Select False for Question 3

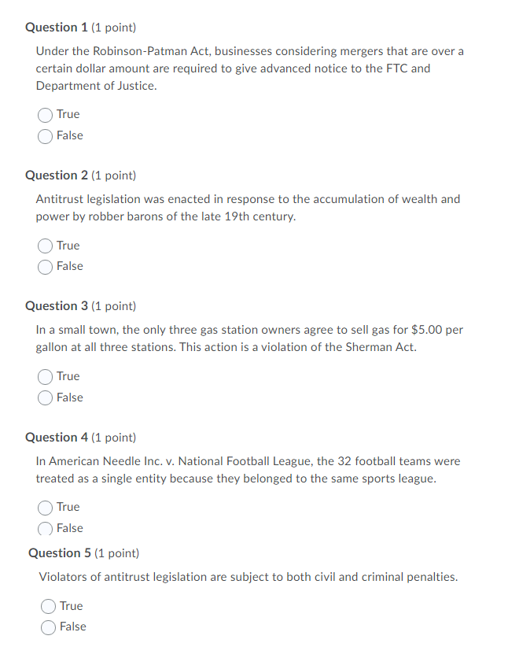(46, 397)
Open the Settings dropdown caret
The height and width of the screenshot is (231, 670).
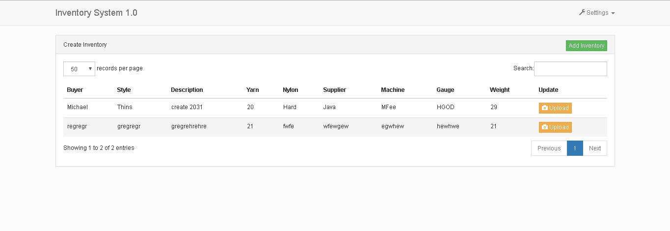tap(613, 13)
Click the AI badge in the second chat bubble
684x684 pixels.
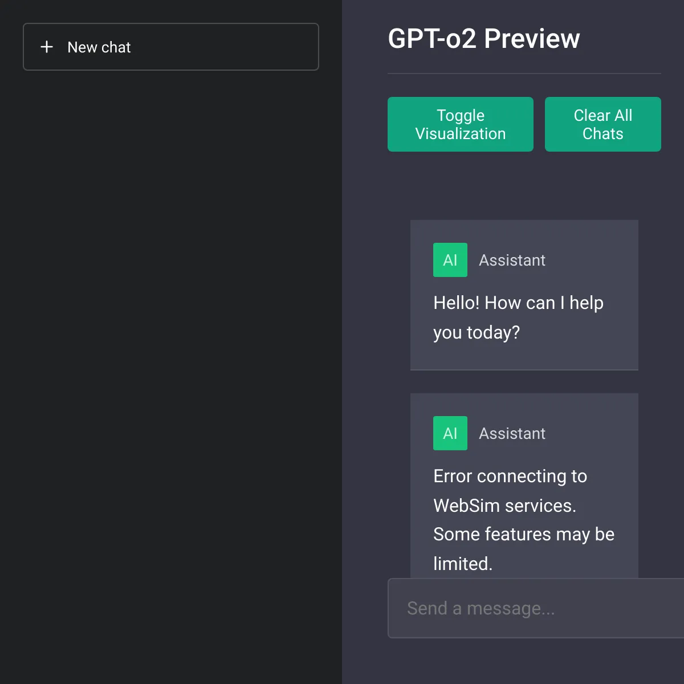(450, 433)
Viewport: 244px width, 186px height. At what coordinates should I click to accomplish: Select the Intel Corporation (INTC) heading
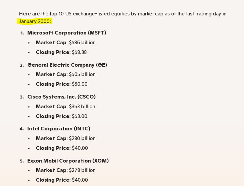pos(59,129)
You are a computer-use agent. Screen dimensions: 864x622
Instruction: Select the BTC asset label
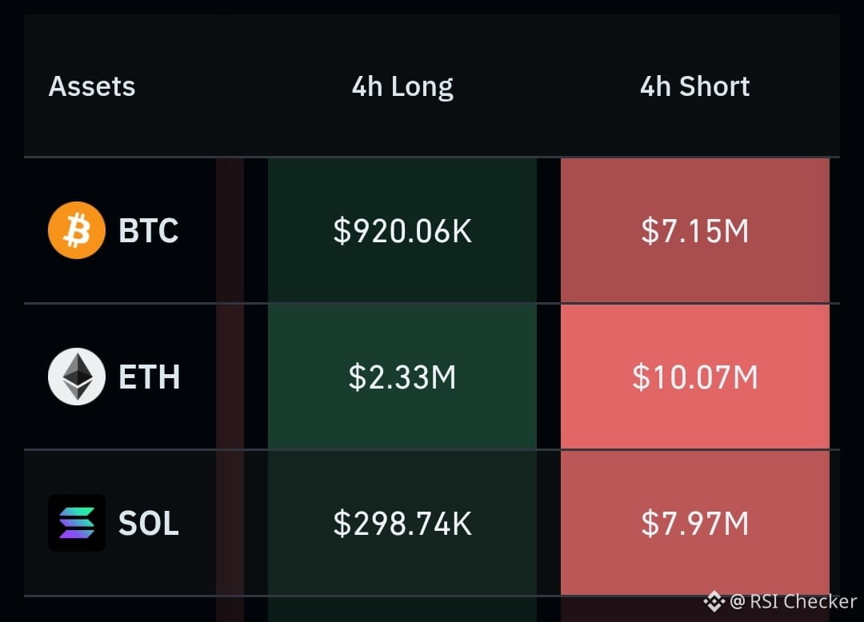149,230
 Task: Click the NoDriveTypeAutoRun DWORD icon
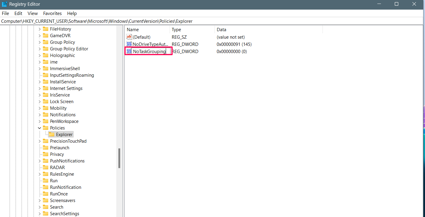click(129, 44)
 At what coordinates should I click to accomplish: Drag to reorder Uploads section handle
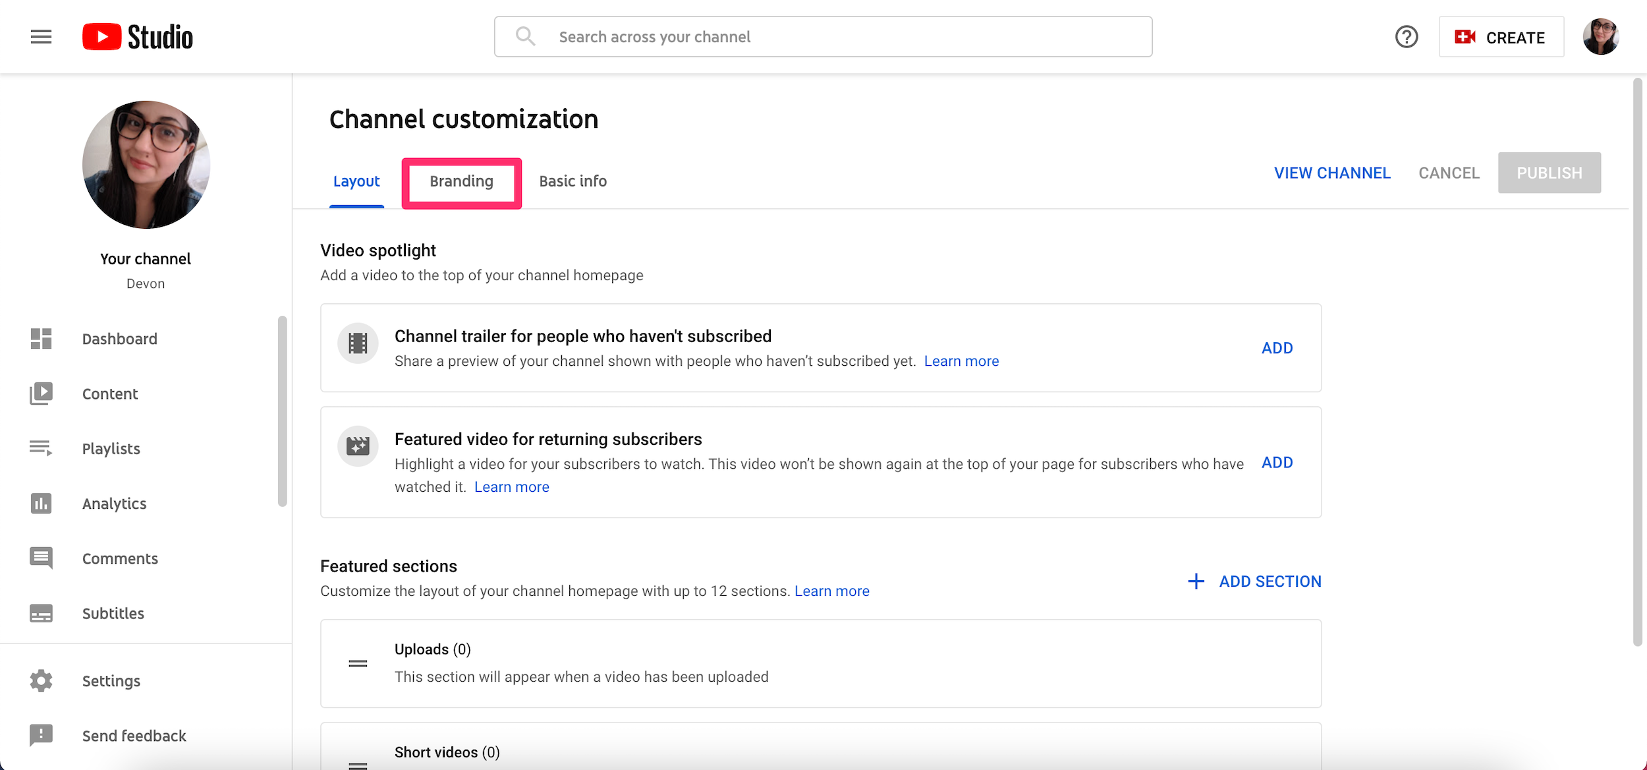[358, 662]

* * *

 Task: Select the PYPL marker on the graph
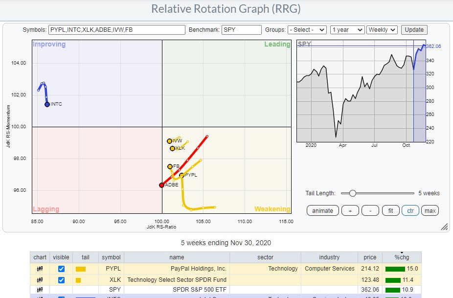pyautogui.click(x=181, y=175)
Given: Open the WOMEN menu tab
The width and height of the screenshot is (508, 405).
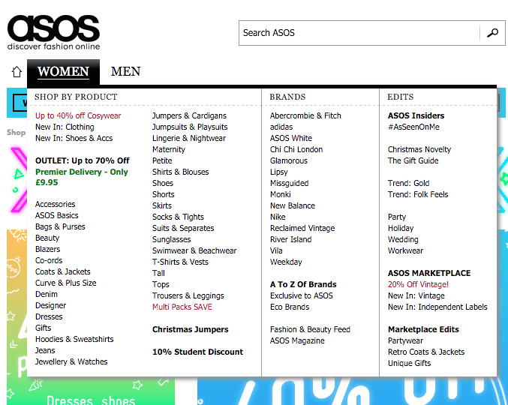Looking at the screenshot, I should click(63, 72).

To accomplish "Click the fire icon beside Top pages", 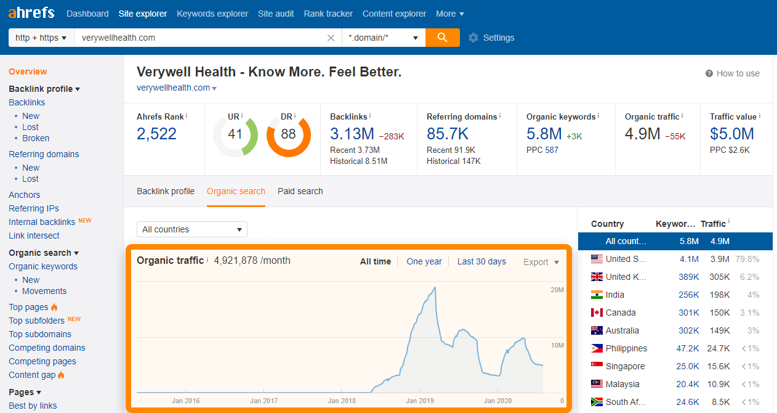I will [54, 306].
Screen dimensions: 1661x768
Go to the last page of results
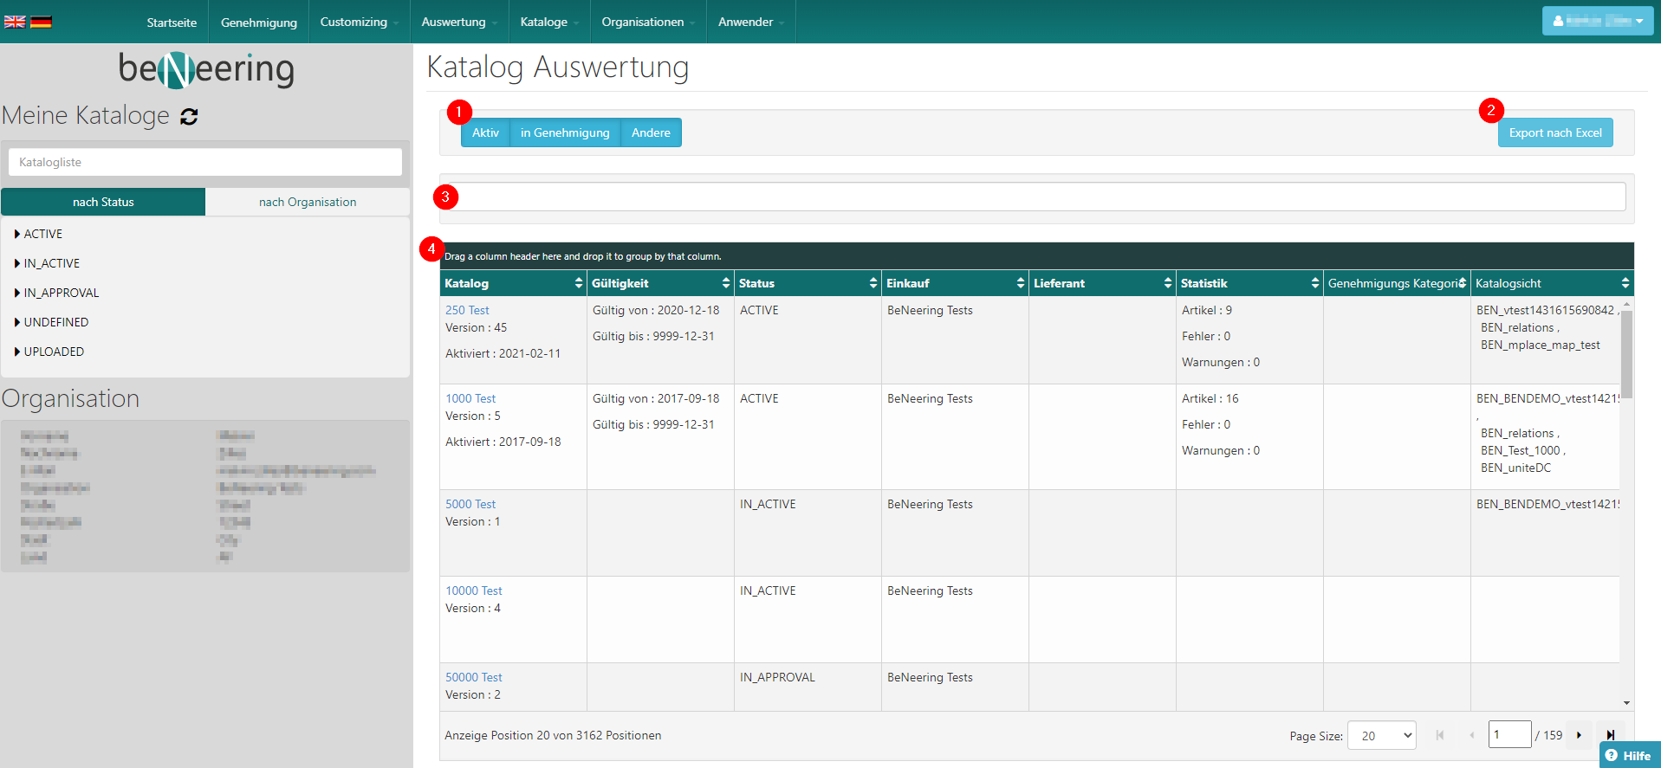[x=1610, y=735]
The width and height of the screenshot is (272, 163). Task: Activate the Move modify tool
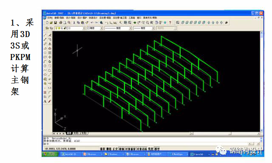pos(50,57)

* * *

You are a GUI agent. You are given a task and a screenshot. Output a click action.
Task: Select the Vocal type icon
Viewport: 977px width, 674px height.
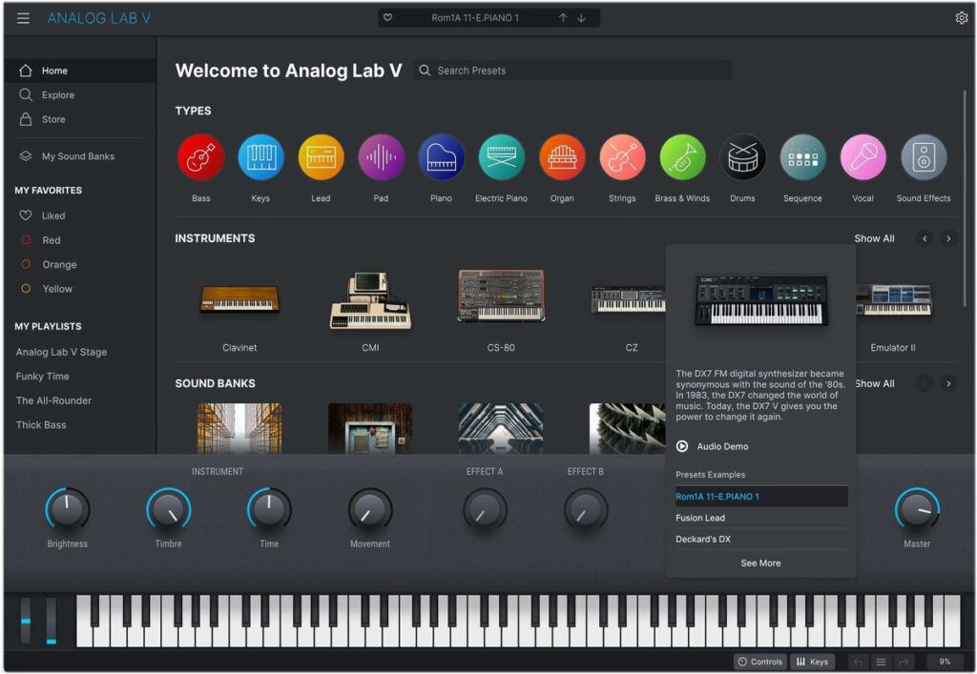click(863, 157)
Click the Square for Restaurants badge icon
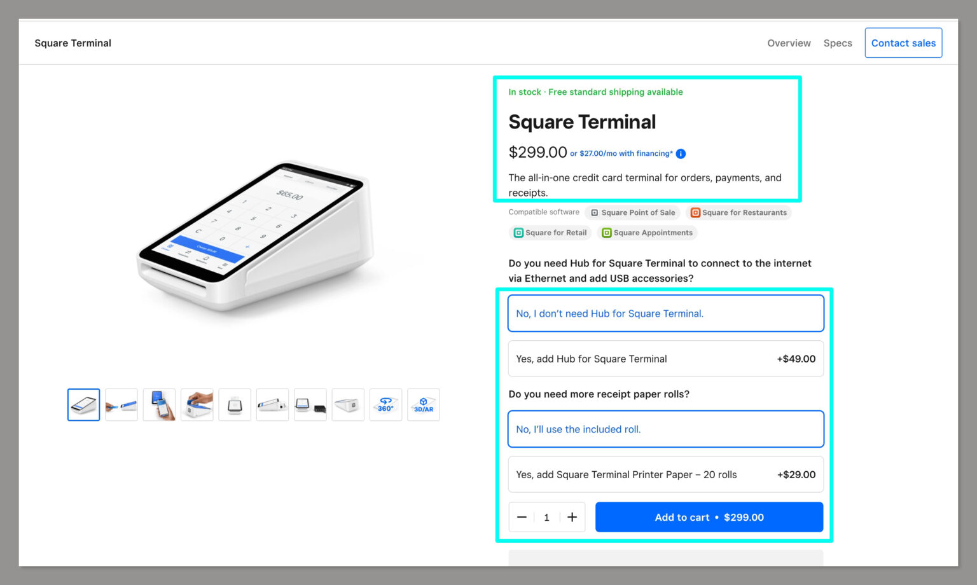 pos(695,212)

* * *

> [Task requirements]:
Where a line of the listing holds "Open", show that line.

> [Result for this exercise]:
Open the Settings dropdown caret
Given: Open the WOMEN menu tab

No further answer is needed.